Federal Agriculture Minister Marie-Claude Bibeau admits it was “inappropriate” for civil servants and an agrichemical lobby leader to work in the same Word document on a reform aimed at overseeing a new generation of genetically modified organisms (GMOs). In the wake of this controversy, it promises organic farmers the traceability of seeds resulting from gene editing.
Posted yesterday at 5:52 p.m.
On Monday, Radio-Canada revealed that the name of a leader of an agrochemical lobby appeared as “author” in the metadata of files distributed under embargo by the Canadian Food Inspection Agency (CFIA) to various government officials and stakeholders. agricultural world.
The discussion paper presents a new “key guideline” for interpreting the Canadian Seeds Regulations. He proposes to exempt plants resulting from “gene editing” from the obligation to be evaluated by the government before being introduced into the Canadian environment, as has been required for new GMO plants since the 1990s. .
“I was assured of one thing, the original document is indeed from the CFIA, but nevertheless, I do find it confusing to work on the same document. It seems to me that it would be much more appropriate for stakeholders to send their recommendations in completely separate briefs. I had this discussion with a leader of the Agency on Tuesday morning, ”she explained in an interview with The Press.
She insisted the document was a “draft” used in consultations with industry players. “We cannot say that this is the orientation of the Agency, it is an option that is on the table”, made a point of specifying the minister.
In its current form, the reform project as presented in the document “does not achieve an objective which is very important for the government, which is to protect the organic sector. So this option cannot be chosen. […]so we must [que l’ACIA] keep doing your homework,” she added.
Bibeau tries to reassure organic farmers
There are no gene-edited plants grown in the Canadian agricultural system yet. This new technology makes it possible to modify the existing DNA sequence of plants without inserting foreign genes, as is the case with so-called traditional GMOs.
However, this reform was rejected outright by the Quebec agricultural community, which fears compromising the organic certification process.

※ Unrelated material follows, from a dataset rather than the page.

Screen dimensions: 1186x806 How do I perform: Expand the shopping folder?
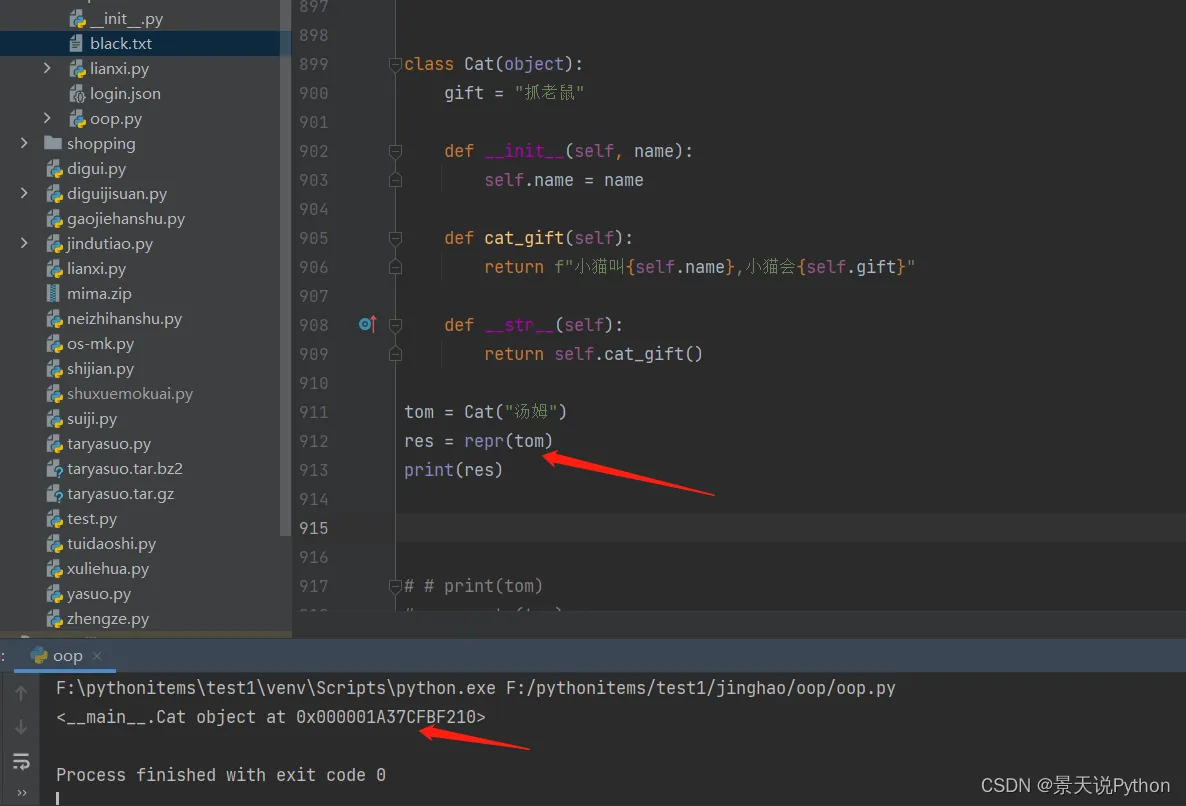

In addition to not using synthetic pesticides and chemical fertilizers, organic farming must guarantee that it does not use GMOs. Without a mandatory declaration mechanism before the marketing of future seeds, the organic sector in Quebec feared that it would no longer be able to meet this obligation.
“The integrity of the organic certifications must be guaranteed at the end of the work and that is a very clear directive that I gave to the agency”, specified Minister Bibeau.
Concretely, how will the Canadian government manage to assure organic producers that they will not plant GMO seeds without knowing it? The method of achieving this remains to be determined, she says.
“Automatically, there must be one way or another to ensure traceability, transparency,” promises Mme Bibeau.